BU İLİŞKİLENMEYİ TEKRAR KURMAK ZORUNDAYIZ
Tarihten birçok örnek veren Özgül Saki, ortak mücadele vurgusuna şu ifadelerle dikkat çekti: “2015’ten sonra devletin çözüm sürecini askıya alması ve askeri çözümü tüm kurumlarıyla hayata geçirmeye çalışması, topyekûn olarak toplumsal muhalefette ve bir bütün olarak devrimci harekette içe dönüş yaşattı. Ve Kürt Özgürlük Mücadelesiyle ilişkilenmeyi azaltan bir etki yaptı. Bu ilişkilenmeyi tekrar kurmak zorundayız. Bu ilişkilerle sadece seçim dönemlerinde olan bir ilişkilenme olmamak zorunda. Çünkü kadınlar da toplumdan tecrit ediliyor. Yeni gelen anayasada kadınlar için öngörülen yasalar bir bütün olarak kadınların tecridi meselesidir. AKP, MHP iktidarı makbul diye tanımlamadığı herkesi tecrit ediyor. İşçi direnişleri arttı. Örneğin Agrobay, Trendyol ya da Sputnik ile görüştüğümüzde bize direnişle basın arasındaki ilişkilerin tamamen kopartılmak istendiği söyleniyor. Cumartesi Anneleri'nin eyleminde de bunu görürüz. Bu da bir tecrit. Yani seslerini kısmaya çalışan, iletişimi ortadan kaldıran bir şey yapılmaya çalışılıyor. Bunu kırmak bir bütün olarak her birimizin, her bir siyasi mücadele alanının kolektif mücadelesiyle mümkün olacak.

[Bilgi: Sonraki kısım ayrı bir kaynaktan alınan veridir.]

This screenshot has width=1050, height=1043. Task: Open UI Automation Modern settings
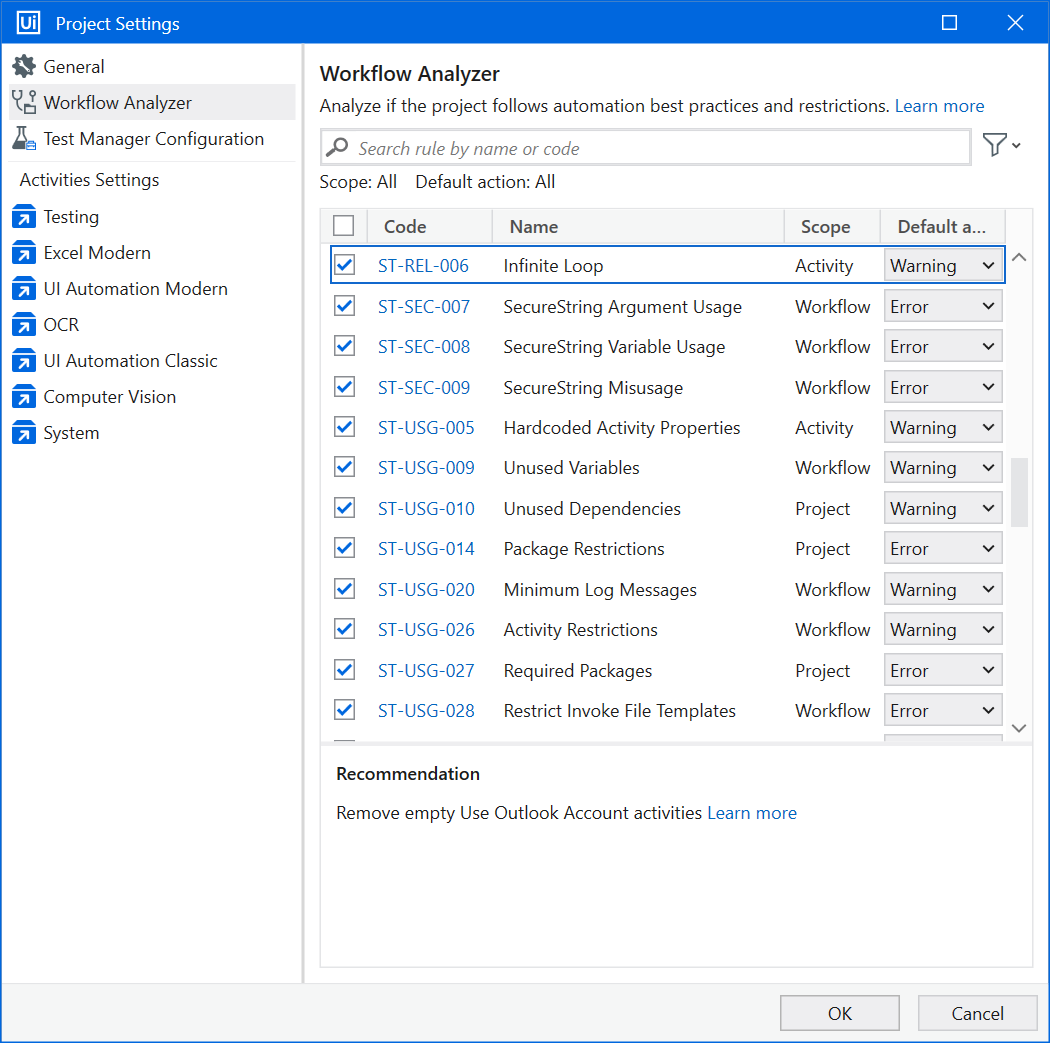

Ama şöyle bir özgüven de var. Mesela tarihten örnek verelim; Galileo Galilei güneş merkezli evren tahammülünden önce bu konuda ortaya teori atan Giordano Bruno var. O da yakılarak öldürülüyor. Ama buna rağmen Galilei teorisini söylüyor. Sonra da engizisyon mahkemesi diyor ki, sen konuşmayacaksın ve ev hapsinde tutulacaksın. Yıllarca ev hapsinde kalıyor, konuşmuyor. Ama bugün Galile'nin bilim dünyasındaki yerini hepimiz biliyoruz. Mesela çok sevdiğim bir heykeltıraş var; Camille Claudel. O hayatının 40 yılını akıl hastanesinde geçiriyor ve orada ölüyor. Peki niye? Çok yaratıcı, asi ve başkaldırıyor eserleri. Kendi varoluşunu böyle inşa ettiğini söylüyor. 40 yıl akıl hastanesinde, abisi, sevgilisi, annesi eşliğinde çamur bile verilmiyor heykel yapması için. 40 yıl heykel yapmak istiyorum diye diye orada kalıyor. Ama bugün mesela o isyankâr hali bir sürü yere ilham oluyor. Biraz bunları da düşünmek gerektiğini düşünüyorum ben. Nelson Mandela mesela hemen aklıma gelen tarihten örnek. Bir dönem yıllarca cezaevinde tutulurken bir dönem bir halk kahramanı oluyor. Bütün bunlar tarihsel, toplumsal durumlara özgü şeyler. Bizim şimdiki sorumluluğumuz şu an içinde bulunduğumuz, faşizmin kurumsallaştığı bir rejimin hızla inşa olduğu bir yerde bu tarihsel, toplumsal anı nasıl tüm ezilenler, mücadele eden halklar ve kadınlar için ortak mücadeleye dönüştüreceğiz meselesi? Seçim sonrası sarsıntı atlatıldı. Bence böyle bir yola girilmeye başlandı.”